BANDARLAMPUNG – Pemerintah Provinsi (Pemprov) Lampung kembali melakukan penyegaran birokrasi
dengan merotasi dua pejabat pimpinan tinggi pratama. Pelantikan dipimpin Sekretaris Provinsi (Sekprov)
Lampung Marindo Kurniawan mewakili Gubernur Rahmat Mirzani Djausal di ruang rapat utama kantor
Gubernur Lampung, Senin (20/7).
Dalam pelantikan tersebut, Hery Sadli yang sebelumnya menjabat Kepala Biro Organisasi Setprov
Lampung dilantik sebagai Wakil Direktur Umum dan Keuangan RSUD dr. Hi. Abdul Moeloek (RSUDAM).
Sementara dr. Marzuqi Sayuti yang sebelumnya menjabat Wakil Direktur Umum dan Keuangan RSUDAM
dipercaya mengemban tugas sebagai Kepala Biro Organisasi Setprov Lampung.
Selain itu, Marindo juga melantik dr. Putu Junita Palupi sebagai dokter ahli utama Pemerintah Provinsi
Lampung.
Pelantikan tersebut didasarkan pada Surat Keputusan Presiden Republik Indonesia Nomor 17/M Tahun
2026 tentang Pengangkatan dalam dan Pemberhentian dari Jabatan Fungsional Ahli Utama serta Surat
Keputusan Gubernur Lampung Nomor 800.1.3.3/2430/VI.04/2026 tentang Pengangkatan, Pemindahan,
dan Pemberhentian Pegawai Negeri Sipil Dalam dan Dari Jabatan Pimpinan Tinggi Pratama di lingkungan
Pemerintah Provinsi Lampung.
Dalam sambutannya, Marindo menegaskan jabatan pimpinan tinggi pratama bukan sekadar posisi
struktural, tetapi amanah yang menuntut kemampuan memimpin organisasi, mengelola sumber daya
manusia dan anggaran secara efektif, serta mengambil keputusan strategis.
"Jabatan Pimpinan Tinggi Pratama merupakan jabatan manajerial yang menuntut kemampuan
memimpin organisasi, mengelola sumber daya manusia dan anggaran secara efektif, serta mengambil
keputusan strategis di tengah dinamika pemerintahan," ujarnya.

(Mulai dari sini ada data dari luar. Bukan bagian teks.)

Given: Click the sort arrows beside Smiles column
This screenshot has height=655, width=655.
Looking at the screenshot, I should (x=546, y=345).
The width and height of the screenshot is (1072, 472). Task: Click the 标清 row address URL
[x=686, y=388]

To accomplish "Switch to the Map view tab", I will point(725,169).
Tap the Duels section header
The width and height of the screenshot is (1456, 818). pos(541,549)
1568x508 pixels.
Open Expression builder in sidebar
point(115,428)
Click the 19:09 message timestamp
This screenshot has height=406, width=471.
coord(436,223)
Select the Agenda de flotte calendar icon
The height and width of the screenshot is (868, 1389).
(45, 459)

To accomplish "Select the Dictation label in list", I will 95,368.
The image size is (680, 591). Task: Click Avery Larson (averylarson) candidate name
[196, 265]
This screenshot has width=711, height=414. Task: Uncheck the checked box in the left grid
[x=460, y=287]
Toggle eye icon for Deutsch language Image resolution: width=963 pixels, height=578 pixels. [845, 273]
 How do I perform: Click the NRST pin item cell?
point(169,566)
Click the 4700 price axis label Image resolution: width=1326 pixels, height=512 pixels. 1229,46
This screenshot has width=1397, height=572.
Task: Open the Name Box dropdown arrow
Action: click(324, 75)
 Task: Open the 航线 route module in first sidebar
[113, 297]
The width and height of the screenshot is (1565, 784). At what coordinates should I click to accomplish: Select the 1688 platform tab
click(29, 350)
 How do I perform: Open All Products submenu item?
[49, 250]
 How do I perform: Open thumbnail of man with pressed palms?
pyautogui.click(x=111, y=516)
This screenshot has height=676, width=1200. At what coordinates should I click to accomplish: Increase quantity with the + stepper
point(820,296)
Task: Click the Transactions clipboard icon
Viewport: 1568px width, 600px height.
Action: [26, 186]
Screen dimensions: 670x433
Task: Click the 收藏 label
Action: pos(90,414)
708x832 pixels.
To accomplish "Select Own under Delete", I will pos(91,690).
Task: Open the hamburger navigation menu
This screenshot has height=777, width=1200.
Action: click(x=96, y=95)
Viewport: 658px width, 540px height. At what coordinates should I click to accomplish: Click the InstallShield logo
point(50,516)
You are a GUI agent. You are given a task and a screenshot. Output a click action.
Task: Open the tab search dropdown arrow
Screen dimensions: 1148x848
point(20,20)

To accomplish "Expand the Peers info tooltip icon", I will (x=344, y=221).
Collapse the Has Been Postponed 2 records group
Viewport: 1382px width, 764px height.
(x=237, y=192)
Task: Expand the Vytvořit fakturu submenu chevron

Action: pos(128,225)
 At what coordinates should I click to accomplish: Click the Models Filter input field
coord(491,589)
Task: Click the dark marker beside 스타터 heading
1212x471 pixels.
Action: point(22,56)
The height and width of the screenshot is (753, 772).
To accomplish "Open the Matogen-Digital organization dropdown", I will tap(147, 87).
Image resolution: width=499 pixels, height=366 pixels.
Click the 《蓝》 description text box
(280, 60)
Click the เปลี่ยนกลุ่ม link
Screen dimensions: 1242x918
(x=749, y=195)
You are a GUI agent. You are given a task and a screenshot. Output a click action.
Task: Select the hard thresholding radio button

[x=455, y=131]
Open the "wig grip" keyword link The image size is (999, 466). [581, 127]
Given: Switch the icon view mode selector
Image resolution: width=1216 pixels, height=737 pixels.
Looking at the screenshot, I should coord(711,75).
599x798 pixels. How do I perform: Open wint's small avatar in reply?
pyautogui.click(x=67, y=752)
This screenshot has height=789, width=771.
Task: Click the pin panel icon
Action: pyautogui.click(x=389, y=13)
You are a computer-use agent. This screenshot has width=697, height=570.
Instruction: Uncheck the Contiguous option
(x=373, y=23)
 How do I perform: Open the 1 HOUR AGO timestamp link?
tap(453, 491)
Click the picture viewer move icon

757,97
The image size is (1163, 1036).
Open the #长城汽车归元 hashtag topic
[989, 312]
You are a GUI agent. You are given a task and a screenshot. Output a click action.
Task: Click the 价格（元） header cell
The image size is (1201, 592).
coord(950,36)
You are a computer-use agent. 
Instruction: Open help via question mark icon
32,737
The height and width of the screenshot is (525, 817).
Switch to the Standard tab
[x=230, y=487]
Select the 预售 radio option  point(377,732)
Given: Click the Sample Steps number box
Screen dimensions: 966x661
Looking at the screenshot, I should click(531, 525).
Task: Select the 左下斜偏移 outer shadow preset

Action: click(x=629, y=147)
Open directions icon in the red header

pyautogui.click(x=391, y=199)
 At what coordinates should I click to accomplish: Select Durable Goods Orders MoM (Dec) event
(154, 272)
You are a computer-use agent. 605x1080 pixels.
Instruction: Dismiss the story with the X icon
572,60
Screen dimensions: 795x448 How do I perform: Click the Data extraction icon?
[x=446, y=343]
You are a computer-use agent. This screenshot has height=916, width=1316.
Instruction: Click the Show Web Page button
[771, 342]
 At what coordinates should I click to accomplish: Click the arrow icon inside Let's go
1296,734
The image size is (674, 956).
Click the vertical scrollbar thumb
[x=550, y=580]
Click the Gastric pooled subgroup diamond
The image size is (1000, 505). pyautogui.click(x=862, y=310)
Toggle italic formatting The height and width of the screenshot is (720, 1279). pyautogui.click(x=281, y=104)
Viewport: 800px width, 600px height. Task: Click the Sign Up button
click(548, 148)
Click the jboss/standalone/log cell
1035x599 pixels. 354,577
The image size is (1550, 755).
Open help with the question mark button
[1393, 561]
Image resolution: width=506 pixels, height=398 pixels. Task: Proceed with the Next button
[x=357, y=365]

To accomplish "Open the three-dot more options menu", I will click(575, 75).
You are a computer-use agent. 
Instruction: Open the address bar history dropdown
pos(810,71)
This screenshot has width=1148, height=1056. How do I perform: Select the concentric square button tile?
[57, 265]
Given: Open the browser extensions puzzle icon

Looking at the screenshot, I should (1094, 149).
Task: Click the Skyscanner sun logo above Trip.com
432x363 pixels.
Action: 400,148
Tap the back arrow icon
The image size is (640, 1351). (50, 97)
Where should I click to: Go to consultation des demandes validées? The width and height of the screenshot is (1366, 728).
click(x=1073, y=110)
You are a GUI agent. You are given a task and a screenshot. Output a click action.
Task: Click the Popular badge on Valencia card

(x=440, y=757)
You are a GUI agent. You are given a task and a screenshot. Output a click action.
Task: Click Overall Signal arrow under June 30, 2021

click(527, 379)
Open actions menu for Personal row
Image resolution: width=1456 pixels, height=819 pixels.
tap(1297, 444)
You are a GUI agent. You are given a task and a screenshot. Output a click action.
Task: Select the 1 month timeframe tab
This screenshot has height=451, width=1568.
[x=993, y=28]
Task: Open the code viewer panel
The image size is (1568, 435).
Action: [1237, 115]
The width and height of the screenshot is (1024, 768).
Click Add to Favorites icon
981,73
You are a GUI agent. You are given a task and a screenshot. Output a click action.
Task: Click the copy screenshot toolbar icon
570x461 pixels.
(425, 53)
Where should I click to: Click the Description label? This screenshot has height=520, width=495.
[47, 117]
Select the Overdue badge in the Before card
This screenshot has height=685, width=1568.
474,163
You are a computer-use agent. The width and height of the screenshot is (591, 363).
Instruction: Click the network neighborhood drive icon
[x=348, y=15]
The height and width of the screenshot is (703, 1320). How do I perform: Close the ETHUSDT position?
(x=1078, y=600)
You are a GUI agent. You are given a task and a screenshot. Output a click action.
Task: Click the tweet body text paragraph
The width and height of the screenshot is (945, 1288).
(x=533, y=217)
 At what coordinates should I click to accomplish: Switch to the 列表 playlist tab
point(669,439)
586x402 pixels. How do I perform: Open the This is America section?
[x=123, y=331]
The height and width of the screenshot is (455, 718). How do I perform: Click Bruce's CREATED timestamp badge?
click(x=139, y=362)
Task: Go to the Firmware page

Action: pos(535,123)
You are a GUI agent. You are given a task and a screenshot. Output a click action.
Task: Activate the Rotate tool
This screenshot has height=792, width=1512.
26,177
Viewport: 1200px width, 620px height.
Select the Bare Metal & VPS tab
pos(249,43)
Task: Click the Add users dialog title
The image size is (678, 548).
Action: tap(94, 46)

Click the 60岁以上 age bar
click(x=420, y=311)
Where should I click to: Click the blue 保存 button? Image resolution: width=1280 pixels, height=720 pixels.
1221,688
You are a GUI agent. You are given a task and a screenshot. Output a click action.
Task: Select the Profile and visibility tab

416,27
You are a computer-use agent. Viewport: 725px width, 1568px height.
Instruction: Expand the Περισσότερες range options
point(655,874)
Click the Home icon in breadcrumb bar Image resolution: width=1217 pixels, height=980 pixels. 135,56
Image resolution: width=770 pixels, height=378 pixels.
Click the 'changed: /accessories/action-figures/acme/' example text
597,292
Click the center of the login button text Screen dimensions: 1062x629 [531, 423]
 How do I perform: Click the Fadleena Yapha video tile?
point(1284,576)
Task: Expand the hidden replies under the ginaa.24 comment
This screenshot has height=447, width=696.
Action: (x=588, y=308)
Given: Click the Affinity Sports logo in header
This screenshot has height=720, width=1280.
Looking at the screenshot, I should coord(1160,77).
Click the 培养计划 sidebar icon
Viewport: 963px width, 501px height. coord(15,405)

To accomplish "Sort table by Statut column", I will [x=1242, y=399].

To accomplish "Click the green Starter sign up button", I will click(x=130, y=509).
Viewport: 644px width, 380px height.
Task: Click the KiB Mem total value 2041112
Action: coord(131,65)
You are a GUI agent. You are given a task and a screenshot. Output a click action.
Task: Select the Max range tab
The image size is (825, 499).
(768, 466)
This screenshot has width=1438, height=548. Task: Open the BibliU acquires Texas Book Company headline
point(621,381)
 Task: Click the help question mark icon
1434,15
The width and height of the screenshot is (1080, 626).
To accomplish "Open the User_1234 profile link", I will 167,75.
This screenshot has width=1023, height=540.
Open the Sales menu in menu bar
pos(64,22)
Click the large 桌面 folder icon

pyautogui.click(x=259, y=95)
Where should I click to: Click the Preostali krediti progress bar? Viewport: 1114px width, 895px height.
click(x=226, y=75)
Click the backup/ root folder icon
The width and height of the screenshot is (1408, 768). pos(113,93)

Ia juga menekankan pentingnya kemampuan pejabat dalam memimpin transformasi digital di unit kerja
masing-masing serta mengimplementasikan nilai dasar ASN BerAKHLAK.
"Kemampuan manajerial bukan hanya menjadi bentuk kepercayaan, tetapi juga pembuktian kapasitas
dalam menghadirkan inovasi dan perubahan nyata," katanya.
Kepada dr. Marzuqi Sayuti yang kini memimpin Biro Organisasi, Marindo meminta agar terus
memperkuat reformasi birokrasi melalui penyederhanaan regulasi dan alur kerja, sekaligus membangun
budaya kerja ASN yang cepat, adaptif, dan berorientasi pada pelayanan publik.
Sementara kepada Hery Sadli yang menjabat Wakil Direktur Umum dan Keuangan RSUDAM, Marindo
berpesan agar mampu memperkuat tata kelola administrasi dan keuangan rumah sakit guna
mendukung pelayanan kesehatan yang optimal.